Reproduce the data below with "Vendors" swapped for "Suppliers", keeping everything else unchanged.

+++ Material for this task

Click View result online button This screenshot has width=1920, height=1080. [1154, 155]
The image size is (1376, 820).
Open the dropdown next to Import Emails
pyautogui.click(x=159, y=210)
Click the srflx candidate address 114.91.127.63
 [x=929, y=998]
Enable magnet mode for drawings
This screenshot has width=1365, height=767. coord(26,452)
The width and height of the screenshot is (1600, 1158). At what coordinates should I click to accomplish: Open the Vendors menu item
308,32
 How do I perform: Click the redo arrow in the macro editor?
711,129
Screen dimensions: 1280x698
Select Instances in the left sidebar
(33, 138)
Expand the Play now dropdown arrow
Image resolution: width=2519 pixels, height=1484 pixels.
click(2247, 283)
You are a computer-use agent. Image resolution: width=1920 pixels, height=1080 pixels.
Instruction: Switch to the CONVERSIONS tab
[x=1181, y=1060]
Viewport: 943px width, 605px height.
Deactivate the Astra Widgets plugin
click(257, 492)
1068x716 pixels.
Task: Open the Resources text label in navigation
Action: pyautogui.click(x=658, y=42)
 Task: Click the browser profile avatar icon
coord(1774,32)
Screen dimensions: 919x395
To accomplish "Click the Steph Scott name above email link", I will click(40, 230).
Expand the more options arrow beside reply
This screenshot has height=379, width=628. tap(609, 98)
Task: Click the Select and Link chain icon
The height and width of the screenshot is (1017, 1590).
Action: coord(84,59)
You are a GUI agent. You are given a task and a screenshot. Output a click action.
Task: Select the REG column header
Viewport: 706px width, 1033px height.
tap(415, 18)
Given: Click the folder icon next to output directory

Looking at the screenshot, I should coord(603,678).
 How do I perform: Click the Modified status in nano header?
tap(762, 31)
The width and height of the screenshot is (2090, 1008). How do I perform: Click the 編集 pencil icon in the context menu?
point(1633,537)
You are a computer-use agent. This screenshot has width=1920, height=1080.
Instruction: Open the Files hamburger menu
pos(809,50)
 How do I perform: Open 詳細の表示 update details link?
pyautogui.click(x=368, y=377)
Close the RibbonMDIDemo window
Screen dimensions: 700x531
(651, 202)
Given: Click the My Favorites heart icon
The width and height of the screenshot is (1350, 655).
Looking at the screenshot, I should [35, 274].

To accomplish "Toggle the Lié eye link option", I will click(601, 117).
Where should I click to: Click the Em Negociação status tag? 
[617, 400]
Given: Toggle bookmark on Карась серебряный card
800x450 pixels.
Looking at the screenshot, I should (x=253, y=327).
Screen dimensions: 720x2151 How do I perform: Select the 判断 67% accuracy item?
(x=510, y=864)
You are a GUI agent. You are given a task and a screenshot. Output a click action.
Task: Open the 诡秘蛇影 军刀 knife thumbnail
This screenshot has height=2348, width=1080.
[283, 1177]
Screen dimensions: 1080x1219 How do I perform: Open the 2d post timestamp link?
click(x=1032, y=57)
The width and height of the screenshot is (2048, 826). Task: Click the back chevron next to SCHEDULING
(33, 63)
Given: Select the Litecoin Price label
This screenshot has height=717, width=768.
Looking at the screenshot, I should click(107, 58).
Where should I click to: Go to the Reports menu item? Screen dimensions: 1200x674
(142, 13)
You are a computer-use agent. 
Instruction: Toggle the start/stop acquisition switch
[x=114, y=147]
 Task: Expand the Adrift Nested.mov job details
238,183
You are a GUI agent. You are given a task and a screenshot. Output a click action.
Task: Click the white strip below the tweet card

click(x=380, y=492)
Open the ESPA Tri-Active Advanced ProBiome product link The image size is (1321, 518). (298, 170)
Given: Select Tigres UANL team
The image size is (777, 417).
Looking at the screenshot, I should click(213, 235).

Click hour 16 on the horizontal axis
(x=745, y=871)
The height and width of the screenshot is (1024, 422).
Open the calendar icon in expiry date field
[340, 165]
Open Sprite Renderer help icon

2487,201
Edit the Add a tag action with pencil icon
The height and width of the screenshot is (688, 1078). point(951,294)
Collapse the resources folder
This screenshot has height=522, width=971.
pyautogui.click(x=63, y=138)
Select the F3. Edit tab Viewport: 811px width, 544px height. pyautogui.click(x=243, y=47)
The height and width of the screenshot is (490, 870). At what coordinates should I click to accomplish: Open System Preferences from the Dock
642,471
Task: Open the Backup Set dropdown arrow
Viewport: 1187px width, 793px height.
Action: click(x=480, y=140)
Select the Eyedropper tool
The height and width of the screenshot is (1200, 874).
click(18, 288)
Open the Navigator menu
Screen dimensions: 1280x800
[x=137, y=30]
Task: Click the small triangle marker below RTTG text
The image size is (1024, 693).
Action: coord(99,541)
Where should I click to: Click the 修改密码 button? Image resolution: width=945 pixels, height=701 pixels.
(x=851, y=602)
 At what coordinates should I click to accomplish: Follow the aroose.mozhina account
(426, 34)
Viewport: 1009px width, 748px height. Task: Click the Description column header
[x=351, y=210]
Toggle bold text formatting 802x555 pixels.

++++++

> [Task response]
Click View result online button This screenshot has width=1920, height=1080. [1154, 155]
The image size is (1376, 820).
Open the dropdown next to Import Emails
pyautogui.click(x=159, y=210)
Click the srflx candidate address 114.91.127.63
 [x=929, y=998]
Enable magnet mode for drawings
This screenshot has width=1365, height=767. coord(26,452)
The width and height of the screenshot is (1600, 1158). At what coordinates should I click to accomplish: Open the Suppliers menu item
308,32
 How do I perform: Click the redo arrow in the macro editor?
711,129
Screen dimensions: 1280x698
Select Instances in the left sidebar
(33, 138)
Expand the Play now dropdown arrow
Image resolution: width=2519 pixels, height=1484 pixels.
click(2247, 283)
You are a computer-use agent. Image resolution: width=1920 pixels, height=1080 pixels.
Instruction: Switch to the CONVERSIONS tab
[x=1181, y=1060]
Viewport: 943px width, 605px height.
Deactivate the Astra Widgets plugin
click(257, 492)
1068x716 pixels.
Task: Open the Resources text label in navigation
Action: pyautogui.click(x=658, y=42)
 Task: Click the browser profile avatar icon
coord(1774,32)
Screen dimensions: 919x395
To accomplish "Click the Steph Scott name above email link", I will click(40, 230).
Expand the more options arrow beside reply
This screenshot has height=379, width=628. tap(609, 98)
Task: Click the Select and Link chain icon
The height and width of the screenshot is (1017, 1590).
Action: coord(84,59)
You are a GUI agent. You are given a task and a screenshot. Output a click action.
Task: Select the REG column header
Viewport: 706px width, 1033px height.
tap(415, 18)
Given: Click the folder icon next to output directory

Looking at the screenshot, I should coord(603,678).
 How do I perform: Click the Modified status in nano header?
tap(762, 31)
The width and height of the screenshot is (2090, 1008). How do I perform: Click the 編集 pencil icon in the context menu?
point(1633,537)
You are a computer-use agent. This screenshot has width=1920, height=1080.
Instruction: Open the Files hamburger menu
pos(809,50)
 How do I perform: Open 詳細の表示 update details link?
pyautogui.click(x=368, y=377)
Close the RibbonMDIDemo window
Screen dimensions: 700x531
(651, 202)
Given: Click the My Favorites heart icon
The width and height of the screenshot is (1350, 655).
Looking at the screenshot, I should [35, 274].

To accomplish "Toggle the Lié eye link option", I will click(601, 117).
Where should I click to: Click the Em Negociação status tag? 
[617, 400]
Given: Toggle bookmark on Карась серебряный card
800x450 pixels.
Looking at the screenshot, I should (x=253, y=327).
Screen dimensions: 720x2151 How do I perform: Select the 判断 67% accuracy item?
(x=510, y=864)
You are a GUI agent. You are given a task and a screenshot. Output a click action.
Task: Open the 诡秘蛇影 军刀 knife thumbnail
This screenshot has height=2348, width=1080.
[283, 1177]
Screen dimensions: 1080x1219 How do I perform: Open the 2d post timestamp link?
click(x=1032, y=57)
The width and height of the screenshot is (2048, 826). Task: Click the back chevron next to SCHEDULING
(33, 63)
Given: Select the Litecoin Price label
This screenshot has height=717, width=768.
Looking at the screenshot, I should click(107, 58).
Where should I click to: Go to the Reports menu item? Screen dimensions: 1200x674
(142, 13)
You are a computer-use agent. 
Instruction: Toggle the start/stop acquisition switch
[x=114, y=147]
 Task: Expand the Adrift Nested.mov job details
238,183
You are a GUI agent. You are given a task and a screenshot. Output a click action.
Task: Click the white strip below the tweet card

click(x=380, y=492)
Open the ESPA Tri-Active Advanced ProBiome product link The image size is (1321, 518). (298, 170)
Given: Select Tigres UANL team
The image size is (777, 417).
Looking at the screenshot, I should click(213, 235).

Click hour 16 on the horizontal axis
(x=745, y=871)
The height and width of the screenshot is (1024, 422).
Open the calendar icon in expiry date field
[340, 165]
Open Sprite Renderer help icon

2487,201
Edit the Add a tag action with pencil icon
The height and width of the screenshot is (688, 1078). point(951,294)
Collapse the resources folder
This screenshot has height=522, width=971.
pyautogui.click(x=63, y=138)
Select the F3. Edit tab Viewport: 811px width, 544px height. pyautogui.click(x=243, y=47)
The height and width of the screenshot is (490, 870). At what coordinates should I click to accomplish: Open System Preferences from the Dock
642,471
Task: Open the Backup Set dropdown arrow
Viewport: 1187px width, 793px height.
Action: click(x=480, y=140)
Select the Eyedropper tool
The height and width of the screenshot is (1200, 874).
click(18, 288)
Open the Navigator menu
Screen dimensions: 1280x800
[x=137, y=30]
Task: Click the small triangle marker below RTTG text
The image size is (1024, 693).
Action: coord(99,541)
Where should I click to: Click the 修改密码 button? Image resolution: width=945 pixels, height=701 pixels.
(x=851, y=602)
 At what coordinates should I click to accomplish: Follow the aroose.mozhina account
(426, 34)
Viewport: 1009px width, 748px height. Task: Click the Description column header
[x=351, y=210]
Toggle bold text formatting 802x555 pixels.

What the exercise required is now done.